# Gorge Trip



## Fiction32 (Feb 21, 2011)

Me and a couple of friends hit the Gorge Thursday, Friday and Saturday morning. We spent most of our time chasing rainbows and just enjoying the nice weather. Sheep Creek produced several rainbows and one 4 pound mac pup. Kingfisher Island was loaded with 12 to 14 inch rainbows and produced fish all day. Hideout was much slower but did produce a few bigger fish. We didn't catch any rainbows over 18 inches until we checked out Lucerne. We spent a couple hours there catching a few 3 to 4 pounders before calling it quites. The fishing at Lucerne wasn't really my thing. Water temps ranged 44 to 46. My friend lucked onto an early smallmouth with powerbait no less. Looks like things are finally warming up. Awesome weekend.........


----------



## Fiction32 (Feb 21, 2011)

Thanks for the help guys......


----------



## timberbuck (May 19, 2010)

Were you trolling or bank fishing if I may ask?


----------



## Fiction32 (Feb 21, 2011)

We trolled between Sheep Creek and Hideout on Thursday and Friday. We fished Lucerne from the bank on Sat.. We drove down to Little Hole and the river is extremely high. The few fisherman we saw were fishing around the launches.


----------



## Dodger (Oct 20, 2009)

Sounds like you guys had a great trip. Thanks for the report. I'm itching to get up there.


----------



## Werx (Apr 28, 2011)

I drive by the gorge every week for work... but don't get to stop. Why won't they just let me take a few hours to fish? Rubbish.


----------

TASK DESCRIPTION: Rewrite the Gorge trip thread, everything from "# Gorge Trip" down to "up. Awesome weekend.........", with "trout" in place of "rainbows".

EXTRACTED RECORDS:
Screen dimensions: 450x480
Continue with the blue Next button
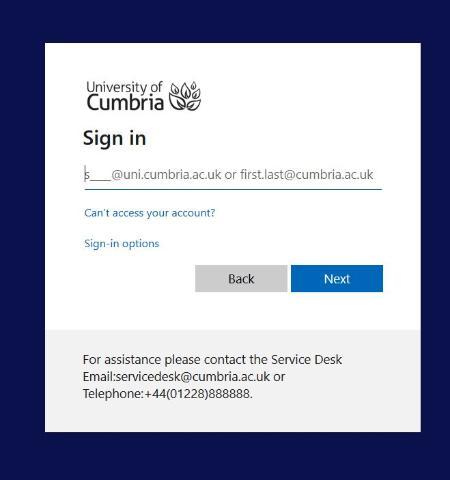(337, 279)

...

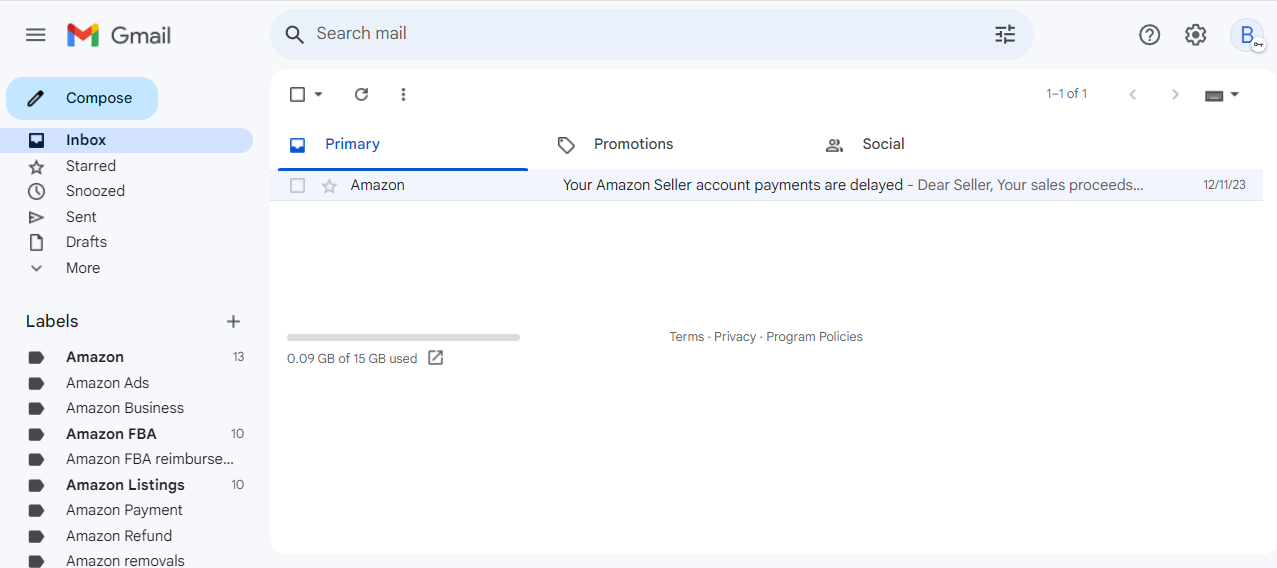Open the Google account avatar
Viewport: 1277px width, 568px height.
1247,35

RESPONSE TO THIS TASK:
# Gorge Trip



## Fiction32 (Feb 21, 2011)

Me and a couple of friends hit the Gorge Thursday, Friday and Saturday morning. We spent most of our time chasing trout and just enjoying the nice weather. Sheep Creek produced several trout and one 4 pound mac pup. Kingfisher Island was loaded with 12 to 14 inch trout and produced fish all day. Hideout was much slower but did produce a few bigger fish. We didn't catch any trout over 18 inches until we checked out Lucerne. We spent a couple hours there catching a few 3 to 4 pounders before calling it quites. The fishing at Lucerne wasn't really my thing. Water temps ranged 44 to 46. My friend lucked onto an early smallmouth with powerbait no less. Looks like things are finally warming up. Awesome weekend.........